FOMC: No Way Home

Markets are mixed as investors await the Fed’s December minutes due out this afternoon. Bulls, fingers crossed, are hopeful the minutes will shed light on the Fed’s plan to reduce inflation (aka the Grinch who stole QE) without ravaging stocks. Bears, fresh off their it-ain’t-transitory victory lap, are wondering whether their time has finally come.

To understand where the rubber meets the road, we turn to the 10Y.  Easily subdued over the past year by the Fed’s trillions in hush money, it might soon become reacquainted with the concept of price discovery – if the Fed doesn’t lose its nerve.

We know the Fed is nervous because they are finally speaking out about that pesky second mandate: price stability.  Founded in 1913, the Fed had no such mandate until the 1977 Reform Act, passed in response to debilitating stagflation, called into question the conduct of monetary policy.

The act directed the Fed to ”maintain long run growth of the monetary and credit aggregates commensurate with the economy’s long run potential to increase production, so as to promote the goals of maximum employment, stable prices, and moderate long-term interest rates.”

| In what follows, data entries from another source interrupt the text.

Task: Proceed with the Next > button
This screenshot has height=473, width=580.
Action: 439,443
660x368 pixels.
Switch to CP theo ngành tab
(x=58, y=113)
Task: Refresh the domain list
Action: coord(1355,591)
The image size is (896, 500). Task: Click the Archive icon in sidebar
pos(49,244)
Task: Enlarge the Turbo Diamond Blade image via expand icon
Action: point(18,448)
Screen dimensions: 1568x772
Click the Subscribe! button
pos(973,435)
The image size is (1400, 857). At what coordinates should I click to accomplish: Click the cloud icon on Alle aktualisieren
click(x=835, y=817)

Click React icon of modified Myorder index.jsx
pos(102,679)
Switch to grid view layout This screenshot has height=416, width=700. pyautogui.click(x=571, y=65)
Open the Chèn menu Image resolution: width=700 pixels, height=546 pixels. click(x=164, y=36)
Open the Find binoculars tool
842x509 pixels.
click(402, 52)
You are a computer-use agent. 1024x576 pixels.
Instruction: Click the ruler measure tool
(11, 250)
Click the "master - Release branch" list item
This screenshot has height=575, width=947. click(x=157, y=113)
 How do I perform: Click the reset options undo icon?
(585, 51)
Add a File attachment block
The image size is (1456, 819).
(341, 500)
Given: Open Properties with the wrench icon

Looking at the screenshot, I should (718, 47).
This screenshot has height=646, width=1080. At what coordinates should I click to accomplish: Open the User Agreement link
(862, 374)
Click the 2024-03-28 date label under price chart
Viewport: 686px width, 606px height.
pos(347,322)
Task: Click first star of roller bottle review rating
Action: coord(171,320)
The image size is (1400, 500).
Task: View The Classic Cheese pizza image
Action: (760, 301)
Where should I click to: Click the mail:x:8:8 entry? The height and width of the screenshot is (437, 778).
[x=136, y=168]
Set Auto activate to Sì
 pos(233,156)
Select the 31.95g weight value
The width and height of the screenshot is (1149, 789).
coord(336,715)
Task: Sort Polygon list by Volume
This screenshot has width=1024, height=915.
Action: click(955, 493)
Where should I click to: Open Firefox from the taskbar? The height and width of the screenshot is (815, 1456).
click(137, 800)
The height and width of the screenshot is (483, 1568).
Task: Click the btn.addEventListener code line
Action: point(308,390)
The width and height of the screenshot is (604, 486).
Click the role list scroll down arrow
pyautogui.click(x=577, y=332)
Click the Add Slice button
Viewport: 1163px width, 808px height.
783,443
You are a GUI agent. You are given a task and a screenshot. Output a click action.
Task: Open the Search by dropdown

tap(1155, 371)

Pretending that inflation wasn’t rising didn’t go over so well. Neither did replacing the 2% PCE target with a target range. And, assuring folks that inflation was transitory (a term Powell never actually defined) has literally failed the test of time.

The problem, of course, is that if price discovery rears its ugly head interest rates might recouple with inflation. This wouldn’t matter so much if we only had a few trillion in debt. But, with debt slated to top $30 trillion in the next few months, the Fed faces a very big problem.